There are real winter riders out there, but I’m not one of them. I will definitely ride in any month, but if the snow is good I’ll be on Nordic skis. So I haven’t delved into the realm of studded tires or traffic techniques for snowy days.
When I lived in Annapolis, where cross-country skiing was much rarer than weather too bad for riding, I did commute in the snow a few times. Eventually I decided it wasn’t worth antagonizing the motoring public for marginal gains. I could skip the day or two the roads were slick. Bike commuting is not practical for many people in the warm months, and for even fewer people in the winter.

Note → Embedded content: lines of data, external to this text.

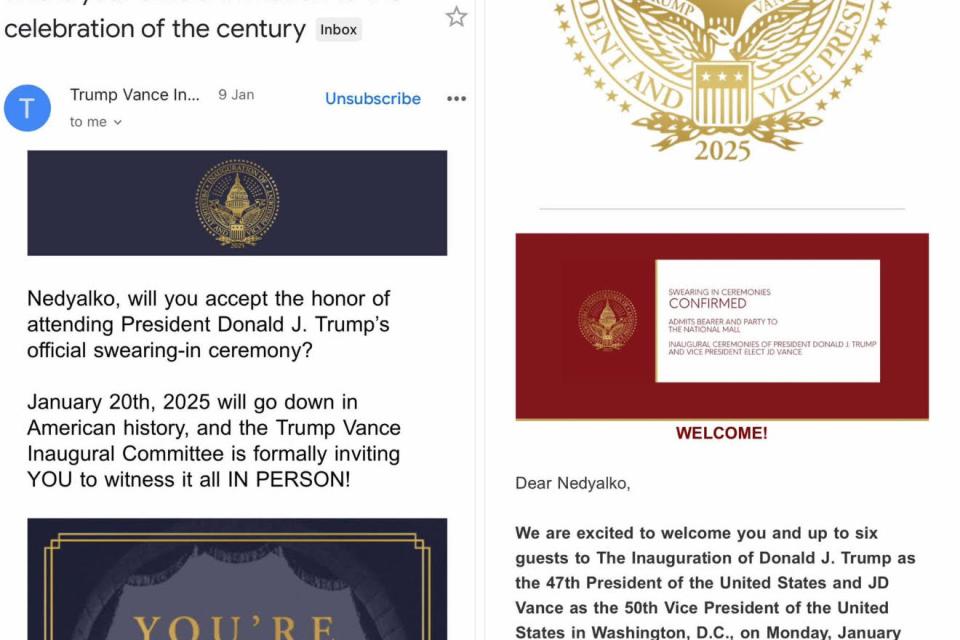Star this email with the star icon
This screenshot has height=640, width=960.
(x=456, y=17)
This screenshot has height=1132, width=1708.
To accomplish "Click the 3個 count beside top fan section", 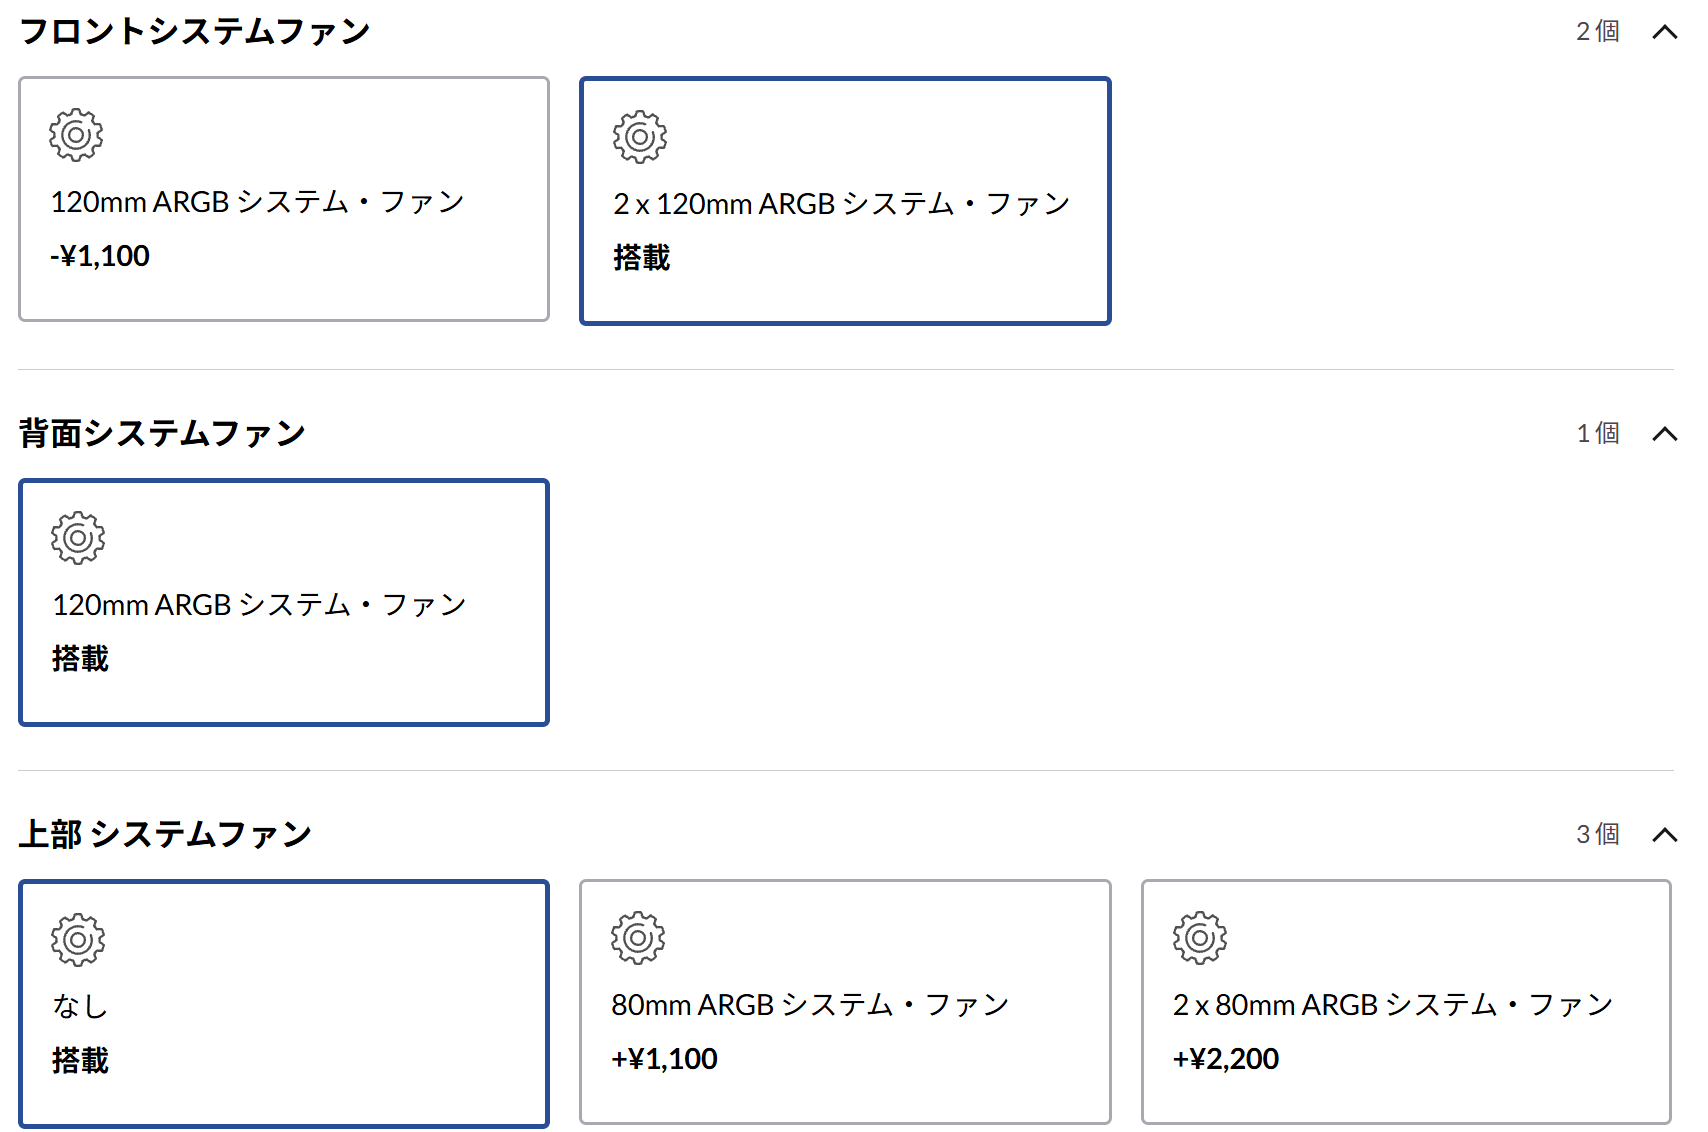I will (1597, 835).
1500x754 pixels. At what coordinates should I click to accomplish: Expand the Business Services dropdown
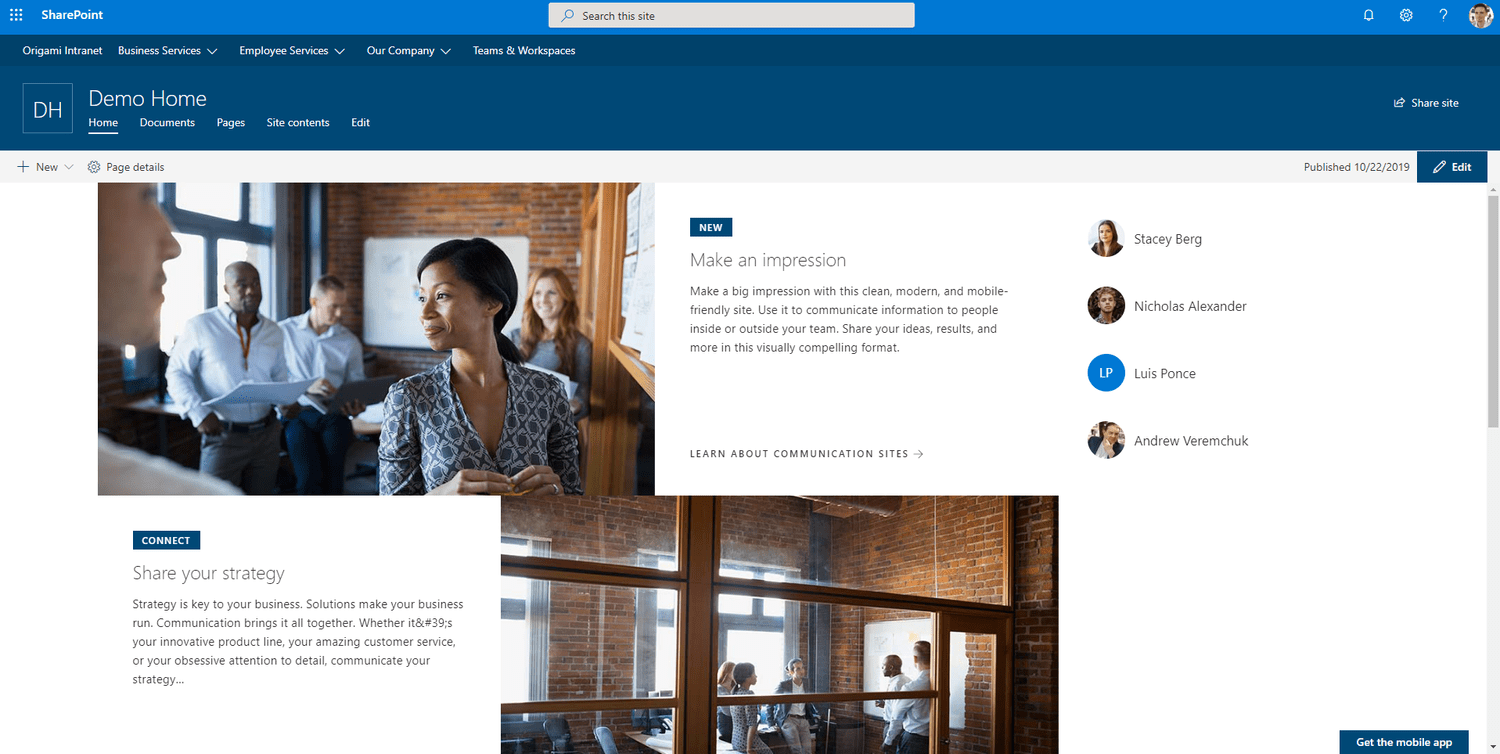214,49
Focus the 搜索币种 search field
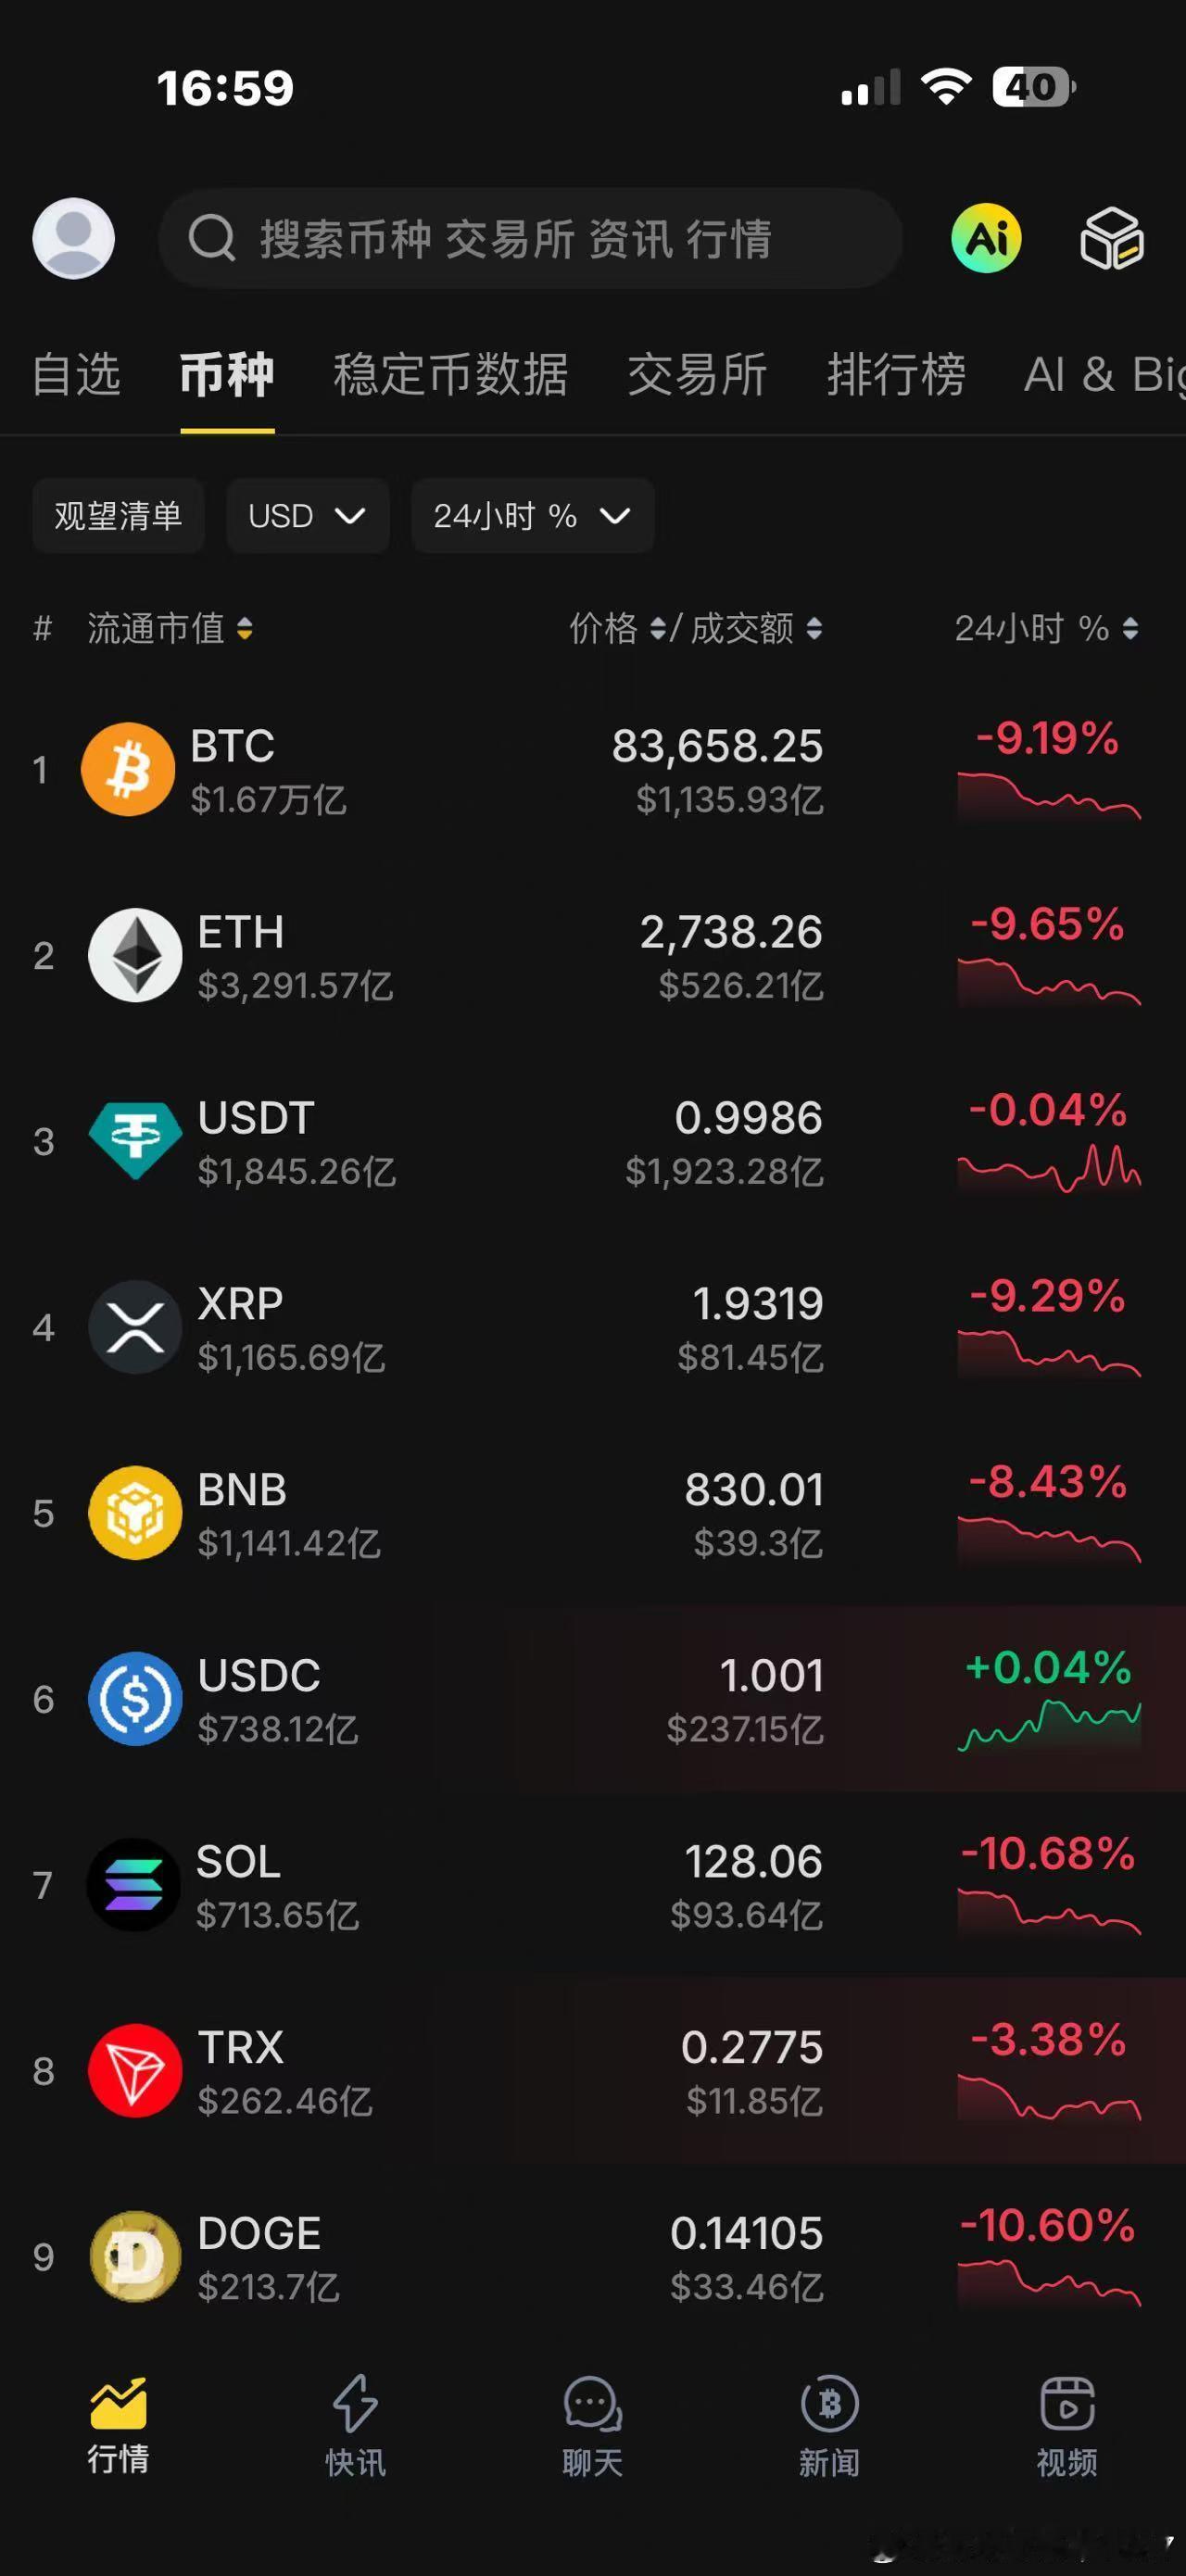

I will only ride in winter when I can function efficiently in traffic.
That said, I have gleaned a few techniques, tips and tricks.
First off, the fixed-gear bike is your best friend. Cheap to build, easy to maintain, the fixed-gear deals best with slick roads and poor braking conditions.
Direct drive means you can’t coast. Your control is better if you pedal continuously anyway. With direct drive you can keep a constant, steady pressure on the pedals. Vary it slightly for fine-tuned speed control. Reinforce your brake with a little resistance-pedaling to slow down quickly under optimum control.
In cold conditions the fixed-gear keeps your muscles moving. It also keeps you from getting too frisky, pushing big gears or descending too fast through frosty air. I’ve been happy for decades with a 63-inch gear for cruising and most climbing, with a 73.5 as the flip-side gear for long descents, tailwinds, or increasingly rare days of extraordinary energy.
Tape over the front vents on your helmet. Leave the rear vents open to let moist, warm air escape. I use a very light helmet liner in cool to cold conditions, with little biscuit earmuffs for temperatures below freezing. These are sold in bike shops under the Pedro’s brand, and in ski shops as Swix. You probably don’t need as much hat as you think you do.
Keep your legs warm. It should be obvious, but I’ve seen too many riders over the years, legs boiled-lobster red, maybe even blotched with white, who insist on riding in shorts in the cold. Because they don’t feel the discomforts that day, the next day or even within a few weeks, they discount the fact that their bad habit will catch up with them later in life.
Warm legs help you keep warm feet.
For ultra-warm feet in the coldest conditions, put on a micro-thin liner sock. Cover this with a plastic bag. Put your outer sock over the bag. Put on your shoe. Use an insulated shoe cover on top of everything. The plastic bag keeps your unavoidable moisture from working its way all the way out through your insulators to chill you. Just make sure your winter riding shoes allow room for reasonable socks.
I prefer to wear extra fuzzy layers rather than put on a shell jacket. Even a breathable wind breaker will trap moisture which will eventually chill you in winter conditions. Extra fuzzy layers transport moisture outward and slow the inward flow of cold air toward your skin. Body moisture will condense whether you are wearing a shell or not. Without a shell, you at least have a chance that it will reach the surface, where you can brush it away.
I’ve been pretty happy with a Craft Shift jacket with Gore Windstopper in the front of the body and sleeves, but I do note that it traps more moisture than the 20-year-old Italian wool jacket it replaced. The Craft jacket has a nice rear pocket, which is handy in winter when your jersey pockets may be buried under a couple of layers.
Speaking of layers, I layer everything. Rather than have a pair of heavy, wind-front tights, I put long johns under my regular tights, and then leg warmers over them. This uses three pieces I already have. It saves the expense of one limited-use piece. More dedicated winter riders in more consistently wintry conditions may feel they get good value out of the heavier winter tights. It’s your call.
My favorite gloves are North Face Windstopper fleece gloves. They seem to work in a wide range. I can stick liner gloves under them if I need more protection. On really cold days I stuff a pair of mountaineering shell mittens in a pocket as last-ditch emergency cover. On the fixed gear I don’t have to worry about operating shifters or brakes.